With regard to #1, its easy to see that a slippery slope develops if we start to expand the edges of the process to include elements such as support items like calibration or maintenance, and pretty quickly it could end up where the 'production process' now includes everything from supply chain ordering to customer delivery.
So, if we do not include all the rest of that 'stuff' in the production process, we cannot simply dismiss it as being without risk.
If, say, room temperature is critical to a production process, then it can be monitored with calibrated temperature sensors. But how do we know those sensors are in spec? If we calibrate them once per year and a year goes by before finding they are out of spec, that could be a lot of product that might be bad. So, we calibrate them more frequently, maybe monthly. Similarly, HVAC maintenance might be adjusted to be more frequent to keep temps in spec. Etc.
The point is that having a separate calibration process, separate maintenance process, etc. obscures (or breaks) the risk interrelationship between these support processes and the production process with its detailed-but-selective risk controls in its PFMEA and control plan.

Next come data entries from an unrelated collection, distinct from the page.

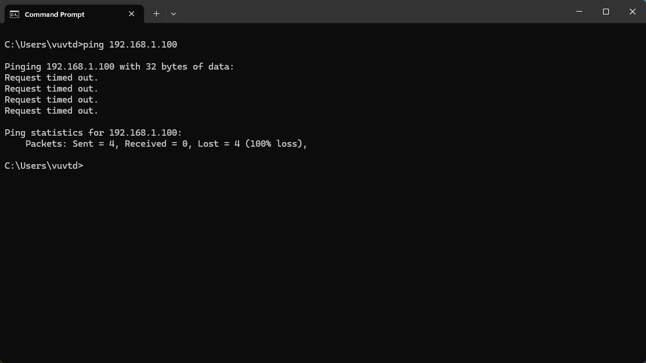Close the Command Prompt tab
The image size is (646, 363).
click(132, 14)
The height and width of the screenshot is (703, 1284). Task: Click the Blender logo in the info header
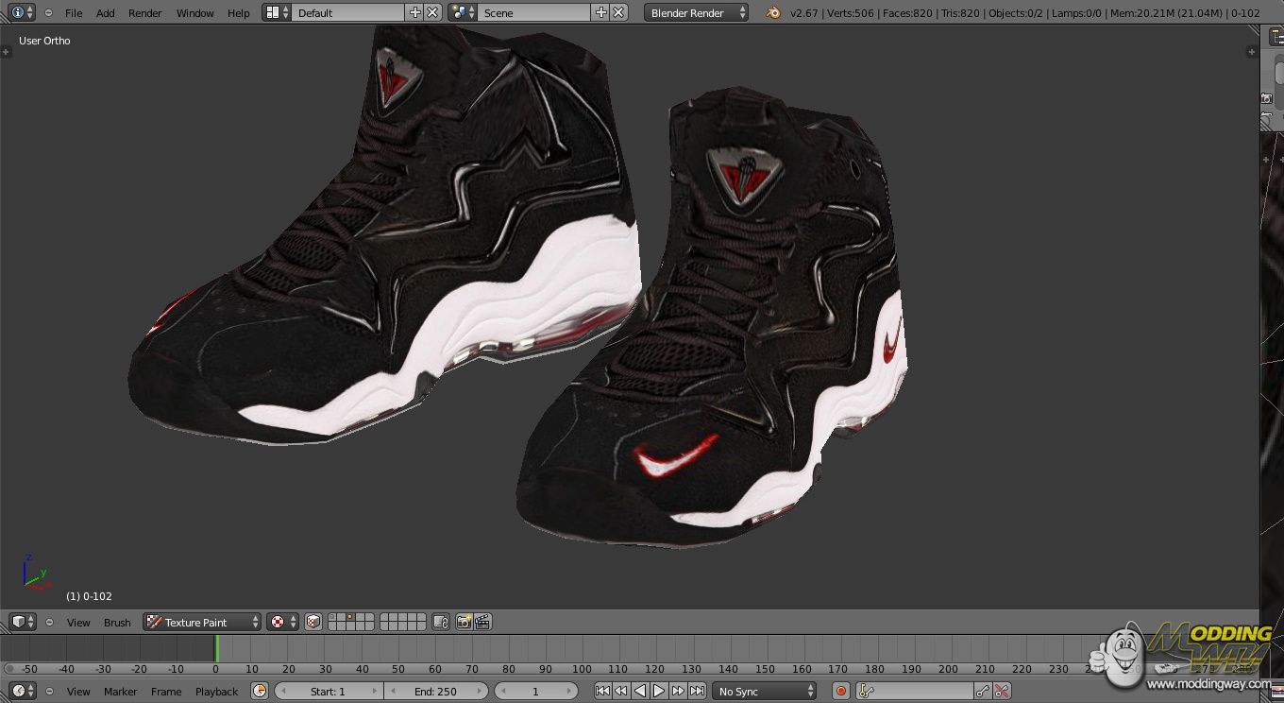coord(773,12)
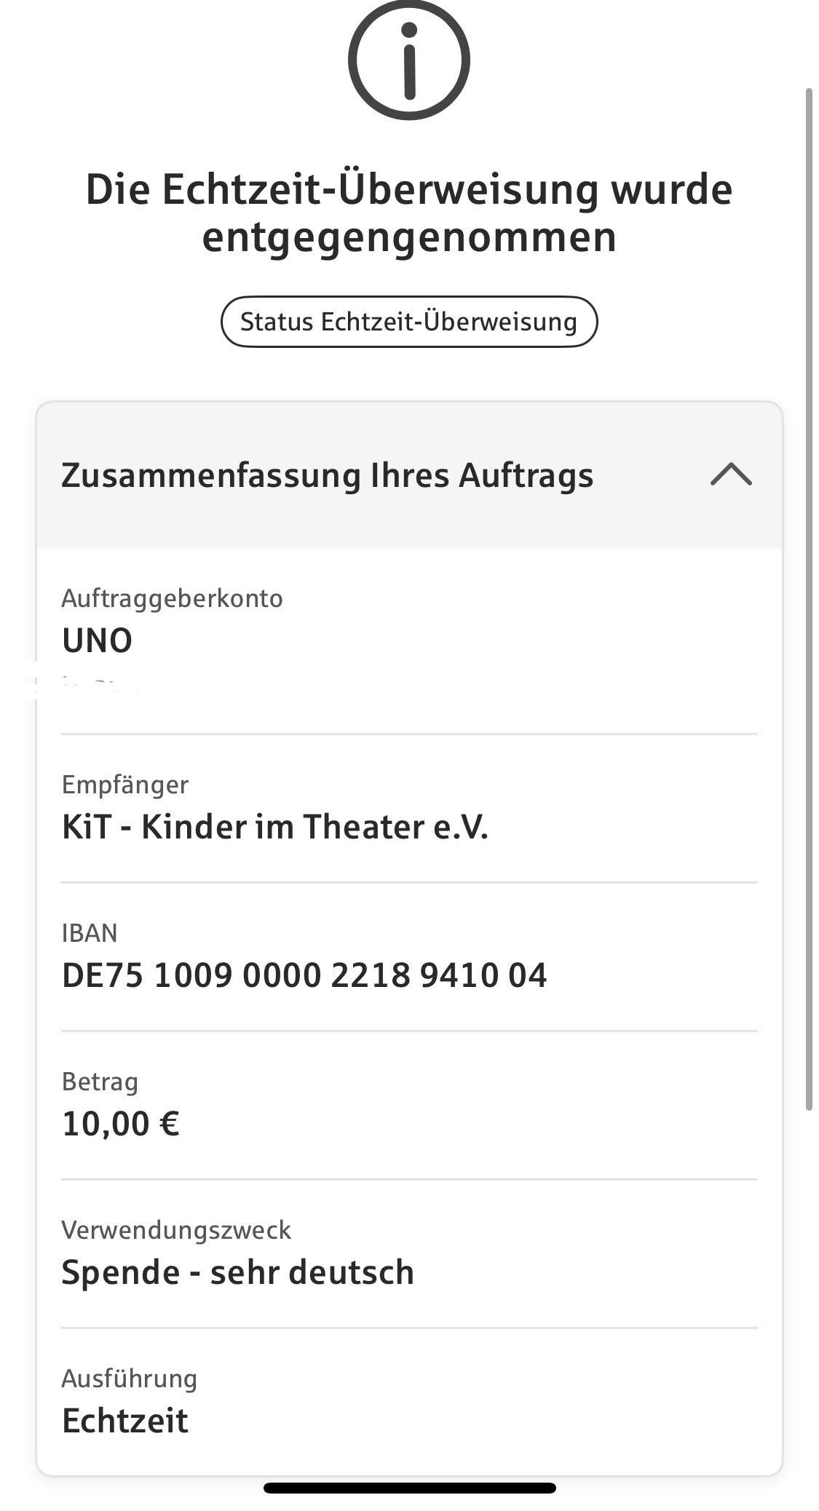Select the IBAN label
Image resolution: width=819 pixels, height=1511 pixels.
tap(89, 933)
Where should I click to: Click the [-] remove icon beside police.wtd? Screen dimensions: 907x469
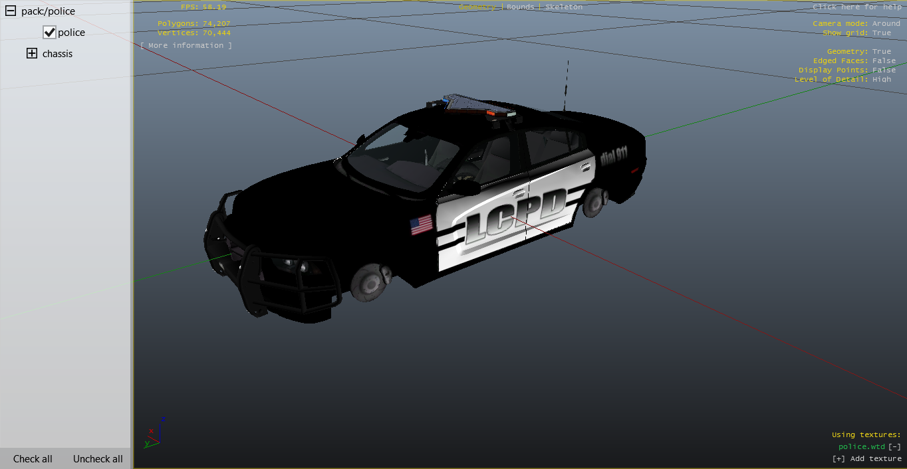click(x=894, y=447)
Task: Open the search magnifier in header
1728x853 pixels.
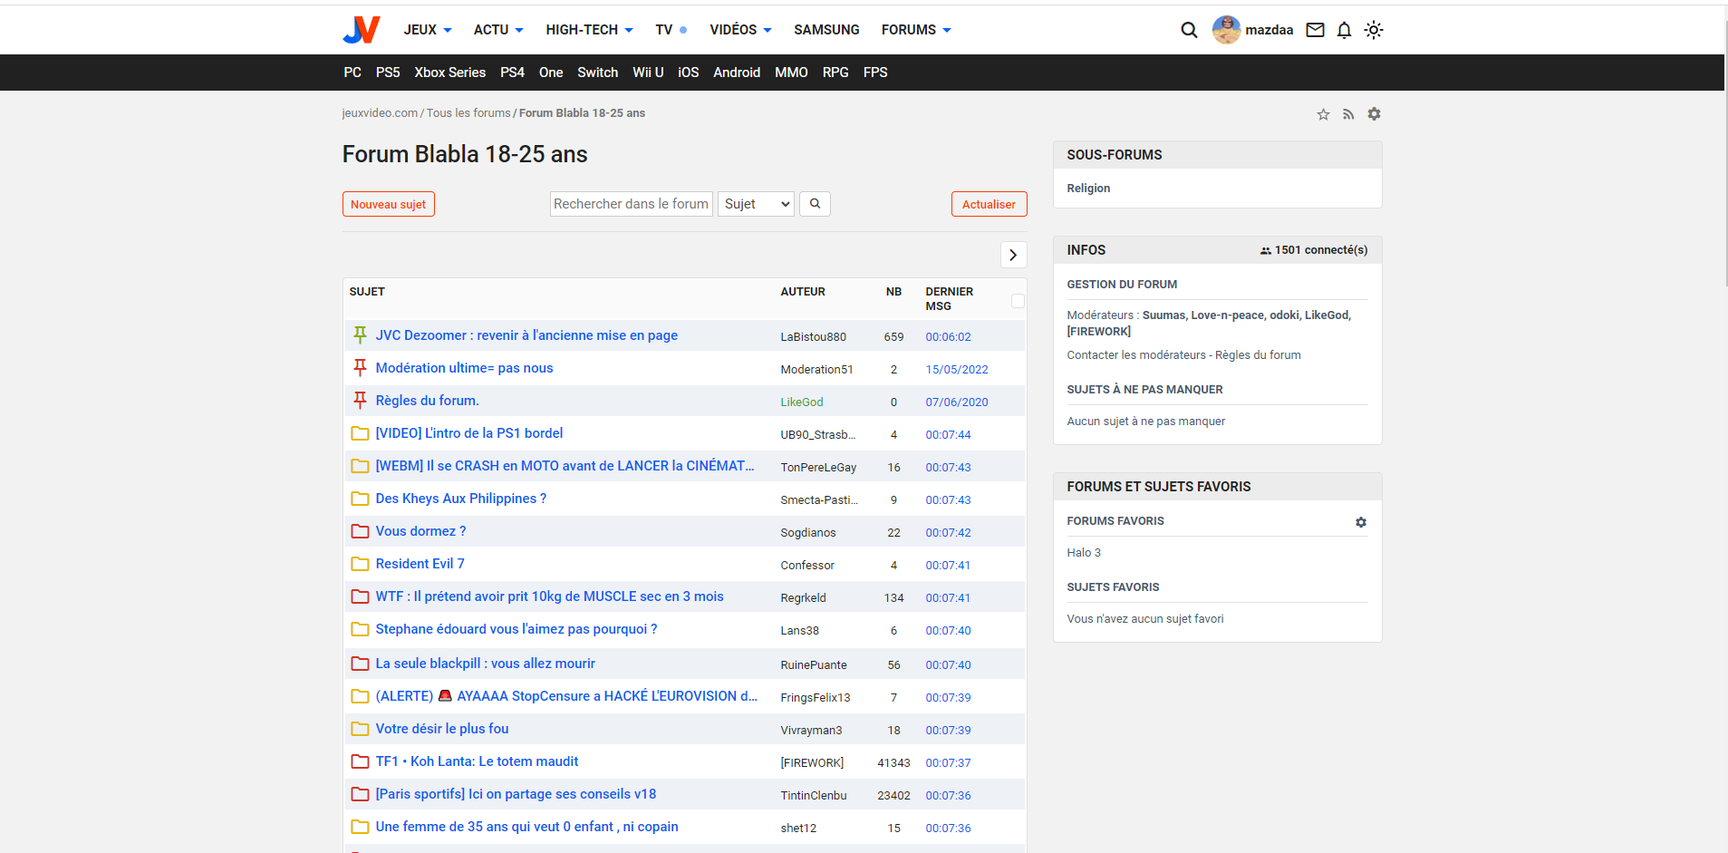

Of course, I'm not advocating getting rid of a separate calibration process, separate maintenance process, separate training process, etc. But perhaps we could imagine outside of the edges of the core production process that there is a second set of edges (visually, think Venn diagram with core production process as a subset inside a larger set). That surrounding area within the larger edges could be where the support processes are, and where a second PFMEA and control plan could apply. This keeps the risks of the support processes in the context of the production of this specific product. And this could be iterated to a third outer ring, which might be supply chain risks in the context of the production of this specific product.
Just musing...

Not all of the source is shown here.